WHAT IS REQUIRED
Using the material that follows, output exactly the lines from the one containing "Home (38, 90)" through the one containing "Contact (251, 2207)", with both ends kept.

-------- DATA PROVIDED

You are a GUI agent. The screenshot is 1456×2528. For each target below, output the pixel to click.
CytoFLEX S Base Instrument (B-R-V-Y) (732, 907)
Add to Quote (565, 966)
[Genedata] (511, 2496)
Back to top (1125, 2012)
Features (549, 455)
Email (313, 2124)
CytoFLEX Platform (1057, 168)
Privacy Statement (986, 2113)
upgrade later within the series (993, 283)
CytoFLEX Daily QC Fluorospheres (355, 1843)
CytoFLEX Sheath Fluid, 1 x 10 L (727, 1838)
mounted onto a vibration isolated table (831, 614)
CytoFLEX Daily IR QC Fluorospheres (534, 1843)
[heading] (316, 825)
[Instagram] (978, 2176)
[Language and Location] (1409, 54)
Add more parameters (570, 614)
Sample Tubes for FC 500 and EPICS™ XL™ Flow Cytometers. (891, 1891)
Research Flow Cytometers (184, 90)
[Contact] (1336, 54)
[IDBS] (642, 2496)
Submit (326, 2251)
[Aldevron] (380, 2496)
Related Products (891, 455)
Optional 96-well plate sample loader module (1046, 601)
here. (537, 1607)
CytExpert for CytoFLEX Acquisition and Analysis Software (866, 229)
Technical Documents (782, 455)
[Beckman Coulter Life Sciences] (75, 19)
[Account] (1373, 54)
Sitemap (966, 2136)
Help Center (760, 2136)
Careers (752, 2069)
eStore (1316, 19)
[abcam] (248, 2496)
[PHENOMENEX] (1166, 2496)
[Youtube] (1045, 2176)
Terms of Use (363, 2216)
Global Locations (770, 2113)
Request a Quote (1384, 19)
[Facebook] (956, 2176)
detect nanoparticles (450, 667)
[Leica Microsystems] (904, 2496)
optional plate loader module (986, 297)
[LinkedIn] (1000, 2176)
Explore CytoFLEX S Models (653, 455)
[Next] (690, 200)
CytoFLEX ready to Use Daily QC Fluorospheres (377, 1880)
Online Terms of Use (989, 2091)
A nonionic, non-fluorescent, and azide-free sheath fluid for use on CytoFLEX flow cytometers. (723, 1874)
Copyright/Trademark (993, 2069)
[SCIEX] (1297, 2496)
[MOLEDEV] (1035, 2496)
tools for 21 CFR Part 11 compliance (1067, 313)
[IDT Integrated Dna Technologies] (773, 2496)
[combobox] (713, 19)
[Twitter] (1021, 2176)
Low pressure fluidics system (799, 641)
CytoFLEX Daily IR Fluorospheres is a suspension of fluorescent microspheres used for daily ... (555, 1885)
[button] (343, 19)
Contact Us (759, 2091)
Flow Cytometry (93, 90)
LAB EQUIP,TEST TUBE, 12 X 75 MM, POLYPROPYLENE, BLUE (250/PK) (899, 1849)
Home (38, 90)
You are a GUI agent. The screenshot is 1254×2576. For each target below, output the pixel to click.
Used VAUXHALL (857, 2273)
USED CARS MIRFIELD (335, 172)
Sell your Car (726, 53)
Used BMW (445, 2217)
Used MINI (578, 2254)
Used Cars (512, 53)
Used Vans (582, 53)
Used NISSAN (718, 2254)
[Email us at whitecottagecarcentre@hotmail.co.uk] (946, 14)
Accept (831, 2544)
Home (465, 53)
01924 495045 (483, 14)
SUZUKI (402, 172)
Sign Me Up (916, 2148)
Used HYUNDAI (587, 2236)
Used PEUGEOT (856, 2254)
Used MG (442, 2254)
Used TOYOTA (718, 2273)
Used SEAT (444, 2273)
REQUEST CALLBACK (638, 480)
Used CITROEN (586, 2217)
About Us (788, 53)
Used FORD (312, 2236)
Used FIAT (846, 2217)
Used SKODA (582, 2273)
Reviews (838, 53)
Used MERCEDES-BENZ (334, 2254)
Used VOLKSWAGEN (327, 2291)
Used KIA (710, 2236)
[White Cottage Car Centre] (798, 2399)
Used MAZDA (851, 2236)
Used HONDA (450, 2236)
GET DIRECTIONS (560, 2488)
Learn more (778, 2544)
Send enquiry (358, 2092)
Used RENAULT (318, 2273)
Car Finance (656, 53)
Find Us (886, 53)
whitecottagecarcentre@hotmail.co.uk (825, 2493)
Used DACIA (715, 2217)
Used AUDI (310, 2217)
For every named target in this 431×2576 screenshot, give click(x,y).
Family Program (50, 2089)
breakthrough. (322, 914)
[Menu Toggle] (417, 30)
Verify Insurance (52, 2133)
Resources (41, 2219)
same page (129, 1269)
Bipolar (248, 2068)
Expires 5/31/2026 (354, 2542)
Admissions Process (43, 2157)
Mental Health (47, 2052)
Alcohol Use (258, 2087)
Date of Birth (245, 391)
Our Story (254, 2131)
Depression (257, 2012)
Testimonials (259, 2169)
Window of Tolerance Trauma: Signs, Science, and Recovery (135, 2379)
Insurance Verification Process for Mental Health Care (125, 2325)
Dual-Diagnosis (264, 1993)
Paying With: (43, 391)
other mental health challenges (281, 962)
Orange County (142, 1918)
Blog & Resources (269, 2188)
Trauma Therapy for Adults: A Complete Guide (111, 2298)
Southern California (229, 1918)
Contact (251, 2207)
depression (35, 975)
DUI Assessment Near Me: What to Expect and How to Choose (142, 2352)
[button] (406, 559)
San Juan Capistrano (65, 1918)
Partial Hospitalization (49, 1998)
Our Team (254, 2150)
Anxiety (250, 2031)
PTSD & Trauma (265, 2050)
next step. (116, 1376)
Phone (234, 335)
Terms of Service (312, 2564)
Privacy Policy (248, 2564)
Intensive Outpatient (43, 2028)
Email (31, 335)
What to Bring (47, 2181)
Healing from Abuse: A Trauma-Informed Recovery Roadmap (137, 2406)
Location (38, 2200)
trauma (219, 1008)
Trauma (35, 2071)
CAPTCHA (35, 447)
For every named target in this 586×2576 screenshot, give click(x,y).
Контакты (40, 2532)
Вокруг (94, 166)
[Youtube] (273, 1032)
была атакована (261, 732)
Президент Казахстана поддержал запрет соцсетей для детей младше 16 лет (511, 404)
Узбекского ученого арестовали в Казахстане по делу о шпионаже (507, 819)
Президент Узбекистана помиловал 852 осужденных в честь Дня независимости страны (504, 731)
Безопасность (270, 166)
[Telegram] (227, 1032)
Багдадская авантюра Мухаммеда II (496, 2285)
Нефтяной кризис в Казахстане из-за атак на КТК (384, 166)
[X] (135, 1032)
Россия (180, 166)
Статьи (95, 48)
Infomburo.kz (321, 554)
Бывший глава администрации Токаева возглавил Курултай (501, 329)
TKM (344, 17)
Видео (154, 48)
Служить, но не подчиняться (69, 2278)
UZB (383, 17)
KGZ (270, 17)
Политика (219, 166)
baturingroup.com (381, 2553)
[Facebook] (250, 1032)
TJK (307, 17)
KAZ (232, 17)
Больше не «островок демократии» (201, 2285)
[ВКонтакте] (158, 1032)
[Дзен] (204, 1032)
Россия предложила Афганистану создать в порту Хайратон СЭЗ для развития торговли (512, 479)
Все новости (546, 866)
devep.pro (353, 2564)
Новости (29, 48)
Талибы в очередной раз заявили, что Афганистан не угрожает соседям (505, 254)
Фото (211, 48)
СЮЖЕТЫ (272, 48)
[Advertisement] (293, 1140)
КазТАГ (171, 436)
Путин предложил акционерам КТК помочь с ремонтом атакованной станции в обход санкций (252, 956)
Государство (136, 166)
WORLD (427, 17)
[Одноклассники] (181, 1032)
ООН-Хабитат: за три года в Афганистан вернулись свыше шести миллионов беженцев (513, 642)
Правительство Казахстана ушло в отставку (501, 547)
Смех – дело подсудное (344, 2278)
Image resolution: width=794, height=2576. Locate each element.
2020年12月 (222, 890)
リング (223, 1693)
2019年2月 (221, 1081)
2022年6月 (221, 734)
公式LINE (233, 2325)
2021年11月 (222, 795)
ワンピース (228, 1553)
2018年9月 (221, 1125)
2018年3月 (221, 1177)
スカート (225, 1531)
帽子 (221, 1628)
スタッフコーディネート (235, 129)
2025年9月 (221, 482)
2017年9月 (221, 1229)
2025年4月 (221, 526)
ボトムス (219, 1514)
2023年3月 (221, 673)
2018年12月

----------------

EXERCISE ANSWER
Home (38, 90)
You are a GUI agent. The screenshot is 1254×2576. For each target below, output the pixel to click.
Used VAUXHALL (857, 2273)
USED CARS MIRFIELD (335, 172)
Sell your Car (726, 53)
Used BMW (445, 2217)
Used MINI (578, 2254)
Used Cars (512, 53)
Used Vans (582, 53)
Used NISSAN (718, 2254)
[Email us at whitecottagecarcentre@hotmail.co.uk] (946, 14)
Accept (831, 2544)
Home (465, 53)
01924 495045 (483, 14)
SUZUKI (402, 172)
Sign Me Up (916, 2148)
Used HYUNDAI (587, 2236)
Used PEUGEOT (856, 2254)
Used MG (442, 2254)
Used TOYOTA (718, 2273)
Used SEAT (444, 2273)
REQUEST CALLBACK (638, 480)
Used CITROEN (586, 2217)
About Us (788, 53)
Used FORD (312, 2236)
Used FIAT (846, 2217)
Used SKODA (582, 2273)
Reviews (838, 53)
Used MERCEDES-BENZ (334, 2254)
Used VOLKSWAGEN (327, 2291)
Used KIA (710, 2236)
[White Cottage Car Centre] (798, 2399)
Used MAZDA (851, 2236)
Used HONDA (450, 2236)
GET DIRECTIONS (560, 2488)
Learn more (778, 2544)
Send enquiry (358, 2092)
Used RENAULT (318, 2273)
Car Finance (656, 53)
Find Us (886, 53)
whitecottagecarcentre@hotmail.co.uk (825, 2493)
Used DACIA (715, 2217)
Used AUDI (310, 2217)
For every named target in this 431×2576 screenshot, give click(x,y).
Family Program (50, 2089)
breakthrough. (322, 914)
[Menu Toggle] (417, 30)
Verify Insurance (52, 2133)
Resources (41, 2219)
same page (129, 1269)
Bipolar (248, 2068)
Expires 5/31/2026 (354, 2542)
Admissions Process (43, 2157)
Mental Health (47, 2052)
Alcohol Use (258, 2087)
Date of Birth (245, 391)
Our Story (254, 2131)
Depression (257, 2012)
Testimonials (259, 2169)
Window of Tolerance Trauma: Signs, Science, and Recovery (135, 2379)
Insurance Verification Process for Mental Health Care (125, 2325)
Dual-Diagnosis (264, 1993)
Paying With: (43, 391)
other mental health challenges (281, 962)
Orange County (142, 1918)
Blog & Resources (269, 2188)
Trauma Therapy for Adults: A Complete Guide (111, 2298)
Southern California (229, 1918)
Contact (251, 2207)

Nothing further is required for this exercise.